■ DOCUMENT EXTRACT ■
The path chosen by Anthropic is to lock away the strongest model first and use a weaker but good enough model to test the security mechanism. It’s not that it’s technically impossible, it’s that you actively choose not to do it. This "restraint" itself becomes part of product differentiation.
Whether this strategy can succeed depends on whether the market recognizes the concept of "caution."
If users only care about "can it be done", then Anthropic's approach will appear conservative. But if corporate customers start to pay attention to "will something go wrong", then this kind of hierarchical release and proactive weakening of certain capabilities may actually become a competitive advantage.
At the same time as Opus 4.7 was released, Anthropic also updated Claude Code, adding auto mode and /ultrareview functions.
Auto mode is not automatic model selection, but a permission option. It allows Claude to make some permission decisions for the user, so long tasks are less interrupted, but the risk is lower than skipping permission confirmation completely.
This design targets the core contradiction of agent products: if you ask too many questions, the agent will look like an intern; if you don’t ask, the risk will be too great.
The most difficult button to design in the agent era is not "Start", but "Allow".
In the past, AI only answered questions and had very few permissions.
Now it needs to change code, read files, run commands, open web pages, and submit PRs. Every step involves risks.
If every operation requires user confirmation, the agent's autonomy will be meaningless. But if they are completely let go, users will worry that the AI will make irreversible wrong decisions.
The essence of auto mode is to find a balance between "don't bother me" and "don't mess around".
Depending on the risk level of the operation, it decides whether to execute it automatically, prompt the user, or require explicit authorization.

■ THINGS TO DO ■
1) Answer these questions using the article on Anthropic and Claude Code's auto mode:
(a) Which two functions were added to Claude Code when Opus 4.7 was released?
(b) Which button does the article call the most difficult to design in the agent era?
(c) What three options does auto mode choose among, depending on an operation's risk level?
2) In the article on Anthropic and Claude Code's auto mode, reproduce word for word the passage between "If users only" and "permission confirmation completely.", inclusive.
3) Carry on the article about Anthropic and Claude Code's auto mode, picking up after its final sentence.

■ Extracted data entries ■

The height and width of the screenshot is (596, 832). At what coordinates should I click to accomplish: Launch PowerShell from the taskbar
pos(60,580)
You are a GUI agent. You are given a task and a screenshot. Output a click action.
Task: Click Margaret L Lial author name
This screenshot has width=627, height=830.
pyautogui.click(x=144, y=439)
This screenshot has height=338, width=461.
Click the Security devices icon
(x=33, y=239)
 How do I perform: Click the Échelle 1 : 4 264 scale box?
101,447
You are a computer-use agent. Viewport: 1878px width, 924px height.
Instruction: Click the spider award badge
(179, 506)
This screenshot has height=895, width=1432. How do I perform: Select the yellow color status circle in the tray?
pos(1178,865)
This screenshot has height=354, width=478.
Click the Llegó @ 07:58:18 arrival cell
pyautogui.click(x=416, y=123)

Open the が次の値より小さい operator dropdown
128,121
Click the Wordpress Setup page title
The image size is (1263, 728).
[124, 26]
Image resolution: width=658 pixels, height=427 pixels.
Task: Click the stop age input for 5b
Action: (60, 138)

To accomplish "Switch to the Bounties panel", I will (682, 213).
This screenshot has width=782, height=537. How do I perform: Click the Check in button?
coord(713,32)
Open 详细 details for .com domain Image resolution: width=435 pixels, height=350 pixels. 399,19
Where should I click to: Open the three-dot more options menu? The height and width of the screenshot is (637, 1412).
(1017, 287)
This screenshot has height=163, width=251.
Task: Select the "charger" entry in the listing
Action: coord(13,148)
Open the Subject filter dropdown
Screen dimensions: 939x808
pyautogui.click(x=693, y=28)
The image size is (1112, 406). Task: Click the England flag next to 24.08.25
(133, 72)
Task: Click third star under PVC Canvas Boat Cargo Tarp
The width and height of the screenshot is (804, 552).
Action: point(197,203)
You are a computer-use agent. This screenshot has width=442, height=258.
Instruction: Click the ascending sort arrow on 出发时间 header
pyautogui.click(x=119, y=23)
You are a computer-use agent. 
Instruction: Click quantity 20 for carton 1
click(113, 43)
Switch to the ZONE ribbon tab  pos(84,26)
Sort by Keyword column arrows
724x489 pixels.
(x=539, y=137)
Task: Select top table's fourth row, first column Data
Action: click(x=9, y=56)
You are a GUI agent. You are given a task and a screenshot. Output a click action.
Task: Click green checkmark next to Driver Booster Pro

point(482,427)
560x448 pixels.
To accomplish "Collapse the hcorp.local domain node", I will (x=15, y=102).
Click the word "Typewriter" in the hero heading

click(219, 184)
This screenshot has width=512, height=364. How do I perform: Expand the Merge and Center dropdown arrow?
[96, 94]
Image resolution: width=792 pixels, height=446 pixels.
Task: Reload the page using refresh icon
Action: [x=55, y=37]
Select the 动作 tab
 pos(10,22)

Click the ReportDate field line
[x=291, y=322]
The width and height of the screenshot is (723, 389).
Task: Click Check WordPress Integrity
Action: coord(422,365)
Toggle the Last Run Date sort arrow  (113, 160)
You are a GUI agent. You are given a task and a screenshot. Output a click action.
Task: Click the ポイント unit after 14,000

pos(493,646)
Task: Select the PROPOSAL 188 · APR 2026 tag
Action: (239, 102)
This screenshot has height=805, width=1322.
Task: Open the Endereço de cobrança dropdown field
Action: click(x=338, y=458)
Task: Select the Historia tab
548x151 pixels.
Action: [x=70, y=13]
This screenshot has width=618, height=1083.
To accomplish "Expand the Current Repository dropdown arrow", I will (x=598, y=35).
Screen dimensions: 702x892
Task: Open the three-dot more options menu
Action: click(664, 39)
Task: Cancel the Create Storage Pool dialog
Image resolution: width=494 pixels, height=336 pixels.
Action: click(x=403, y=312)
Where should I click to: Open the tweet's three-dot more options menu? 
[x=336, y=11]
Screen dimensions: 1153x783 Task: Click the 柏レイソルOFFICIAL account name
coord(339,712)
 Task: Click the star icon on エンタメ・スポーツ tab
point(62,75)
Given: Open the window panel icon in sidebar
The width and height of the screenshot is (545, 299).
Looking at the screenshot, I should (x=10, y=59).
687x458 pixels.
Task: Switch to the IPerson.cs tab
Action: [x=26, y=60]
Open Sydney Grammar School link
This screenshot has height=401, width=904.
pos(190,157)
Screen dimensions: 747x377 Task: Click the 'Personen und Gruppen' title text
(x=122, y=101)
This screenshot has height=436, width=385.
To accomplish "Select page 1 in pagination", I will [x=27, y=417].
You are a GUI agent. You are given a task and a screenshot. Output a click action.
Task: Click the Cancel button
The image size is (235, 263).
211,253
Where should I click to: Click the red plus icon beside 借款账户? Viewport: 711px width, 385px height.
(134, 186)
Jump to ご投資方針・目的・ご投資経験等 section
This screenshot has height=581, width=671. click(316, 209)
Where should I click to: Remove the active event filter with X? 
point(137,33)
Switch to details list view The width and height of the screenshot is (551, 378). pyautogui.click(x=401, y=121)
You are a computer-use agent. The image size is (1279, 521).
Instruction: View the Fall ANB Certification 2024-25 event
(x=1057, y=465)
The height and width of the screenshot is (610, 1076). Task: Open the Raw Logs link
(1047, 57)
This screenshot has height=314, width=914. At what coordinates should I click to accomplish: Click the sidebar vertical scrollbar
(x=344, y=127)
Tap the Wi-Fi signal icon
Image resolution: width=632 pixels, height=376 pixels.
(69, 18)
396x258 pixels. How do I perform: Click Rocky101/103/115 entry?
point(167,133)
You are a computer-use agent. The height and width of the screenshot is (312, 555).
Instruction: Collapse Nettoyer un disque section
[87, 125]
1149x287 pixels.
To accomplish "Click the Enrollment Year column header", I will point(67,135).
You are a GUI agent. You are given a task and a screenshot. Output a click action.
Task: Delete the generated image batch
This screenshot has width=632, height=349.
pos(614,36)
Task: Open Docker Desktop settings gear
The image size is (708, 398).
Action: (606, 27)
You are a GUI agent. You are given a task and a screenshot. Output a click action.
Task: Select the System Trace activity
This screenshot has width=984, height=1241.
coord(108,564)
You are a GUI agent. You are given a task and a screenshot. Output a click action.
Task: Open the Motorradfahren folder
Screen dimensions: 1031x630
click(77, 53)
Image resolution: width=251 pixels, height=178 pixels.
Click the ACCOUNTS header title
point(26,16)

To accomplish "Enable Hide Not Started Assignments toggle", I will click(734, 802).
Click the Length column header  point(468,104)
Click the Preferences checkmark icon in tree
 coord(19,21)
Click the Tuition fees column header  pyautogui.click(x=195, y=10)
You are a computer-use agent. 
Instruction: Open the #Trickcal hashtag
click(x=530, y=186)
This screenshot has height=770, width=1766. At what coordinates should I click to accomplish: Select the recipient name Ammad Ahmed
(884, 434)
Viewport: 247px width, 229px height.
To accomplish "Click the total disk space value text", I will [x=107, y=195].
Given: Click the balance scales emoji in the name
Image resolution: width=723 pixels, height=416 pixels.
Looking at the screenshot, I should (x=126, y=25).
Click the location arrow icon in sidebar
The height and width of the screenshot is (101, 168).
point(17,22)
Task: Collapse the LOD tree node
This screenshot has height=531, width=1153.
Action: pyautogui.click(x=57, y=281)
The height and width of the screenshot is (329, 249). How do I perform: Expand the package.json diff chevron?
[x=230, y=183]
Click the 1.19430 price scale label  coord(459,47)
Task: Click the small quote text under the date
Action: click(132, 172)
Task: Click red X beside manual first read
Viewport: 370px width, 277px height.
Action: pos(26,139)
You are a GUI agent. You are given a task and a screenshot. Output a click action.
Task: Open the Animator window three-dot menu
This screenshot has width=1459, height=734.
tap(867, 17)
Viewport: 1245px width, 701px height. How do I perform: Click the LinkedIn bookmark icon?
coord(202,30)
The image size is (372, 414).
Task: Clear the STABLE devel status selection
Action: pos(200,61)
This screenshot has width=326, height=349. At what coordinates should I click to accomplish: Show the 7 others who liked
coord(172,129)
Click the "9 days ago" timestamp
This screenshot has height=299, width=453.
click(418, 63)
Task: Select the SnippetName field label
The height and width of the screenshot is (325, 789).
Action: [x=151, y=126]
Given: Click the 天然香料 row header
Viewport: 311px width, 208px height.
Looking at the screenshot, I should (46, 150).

■ LIST OF ANSWERS ■
1)
(a) Auto mode and /ultrareview.
(b) "Allow."
(c) Executing the operation automatically, prompting the user, or requiring explicit authorization.

2)
If users only care about "can it be done", then Anthropic's approach will appear conservative. But if corporate customers start to pay attention to "will something go wrong", then this kind of hierarchical release and proactive weakening of certain capabilities may actually become a competitive advantage.
At the same time as Opus 4.7 was released, Anthropic also updated Claude Code, adding auto mode and /ultrareview functions.
Auto mode is not automatic model selection, but a permission option. It allows Claude to make some permission decisions for the user, so long tasks are less interrupted, but the risk is lower than skipping permission confirmation completely.

3)
This is also a huge leap between "what an agent can do" and "whether it can be used."
/ultrareview is a dedicated code review session that reads changes and points out bugs and design issues.
This function is much more fun than writing code, because it shows that AI programming has officially entered the second stage, allowing AI to review the code generated by AI itself.
It is no longer uncommon for AI to write code. What is really rare is whether AI can review its own code.
/ultrareview is like Anthropic’s second pair of eyes for Claude Code.
One agent is responsible for writing, and another, more discreet session is responsible for reviewing.
I can guess without looking at the data that these two functions must be high-frequency functions. Because essentially, these two functions used to be what all programmers who used Claude Code did.
Generating code is only part of the development process. Reviewing, testing, refactoring, and documentation are equally important. If AI can only do the first step, it will always be just an auxiliary tool. If it can participate in the entire process, it may truly change the way software is developed.
There is another detail worth noting about this release. The official specifically reminds users in the migration guide that the use of tokens in Opus 4.7 may increase, but in actual programming evaluation, the overall efficiency has improved.
This shows that they are optimizing not the cost of a single call, but the total cost of completing the task. If an agent does things right the first time, even if a single call is more expensive, the total cost will be lower than repeated trial and error.
This is a more mature product idea. In the early days, AI products pursued "cheap" and "fast", but now they are pursuing "reliability".
Opus 4.7 is not the strongest model, and Anthropic does not package it as the strongest model.
It is a balance between capability, safety and cost. But whether it is truly balanced, I don’t know. This needs to be verified by the market.
At least in terms of release strategy, Anthropic gives a new idea, because sometimes "what not to do" is more important than "what to do".